Role Transitions: Becoming a Parent

Moving through life involves shifting through different roles, taking on new ones and stepping out of old ones.

You are someone’s child, you may be a sibling, you may be an athlete, a musician, an artist, a tinkerer, someone who enjoys social media, someone who meditates. You were once a student, but you may no longer have this role. You very likely have the role of someone with a career. Each role brings with it a set of activities, goals, expectations, skills and other components. Who we are is very much a function of the roles that we have and how we enact them. One of the ways we evaluate ourselves is considering how well we fulfill our various roles. Most people have a higher sense of self esteem in some roles than in others.

Taking on any new role, or losing a familiar one, brings a personal crisis. Although it may be exciting and very welcome, role changes require us to reconstitute ourselves. Each role shift marks a point and opportunity of personal development. Our roles give meaning to our lives, and for the most part, our days involve moving through the activities and purposes of our many roles. Each role change, whether adding a role or dropping one, involves an adaptation.

The role shift represented by becoming a parent is of course huge. Clearly it involves a change from being an independent adult, to becoming an adult with full-time responsibility for another very small person. For many people, it involves a shift from being a couple to being a couple with a baby, to eventually being a family. Becoming a first time parent includes both dropping a former role (being a couple or being an independent adult) as well as assuming an enormous new one.

The transition brings with it some changes that are not always obvious or easy. New parents who are familiar with infants and young children have learned and absorbed information about how infants behave and how to care for them. Regardless of previous experience, all parents grow into their new role with practice as they develop their skills and as they get to know both their infant and themselves.

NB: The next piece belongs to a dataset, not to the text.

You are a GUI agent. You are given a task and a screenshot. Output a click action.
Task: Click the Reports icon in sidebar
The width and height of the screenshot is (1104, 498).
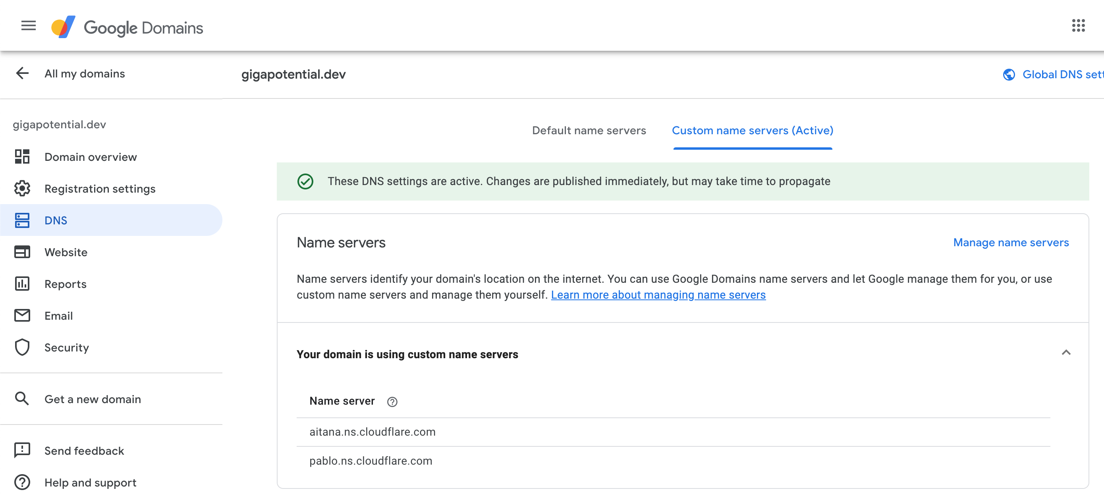tap(24, 284)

New Ways of Evaluating Oneself

Becoming a parent, particularly becoming a mother, involves more than building new skills. It includes developing new ways for evaluating oneself as a mother, rather than as a working person, and requires different ways of structuring the environment and using time. Prior to parenthood, measures of self worth often center on effectiveness in the workforce. In these, there is high value in efficiency, multitasking, quick learning, eliminating unnecessary or redundant tasks, sticking with a timeline, and so on. All skills that are the antithesis of what is needed in caring for an infant. The first months of motherhood are a slow waltz. They require energy conservation, flexibility and learning to recognize and understand your infant. It inevitably means slowing down to an infant’s tempo for nursing, sleeping and being out in the world. It also means getting to know who you are now.

♥  Applying old forms of evaluation to the new role of parent can lead to a diminished sense of worth or a sense of being out of control.  These familiar forms of self-evaluation aren’t relevant.

The transition to new parenthood, particularly new motherhood, extends from biological changes due to hormonal shifts, to building a new sense of identity that includes new ways of valuing oneself.  It takes time.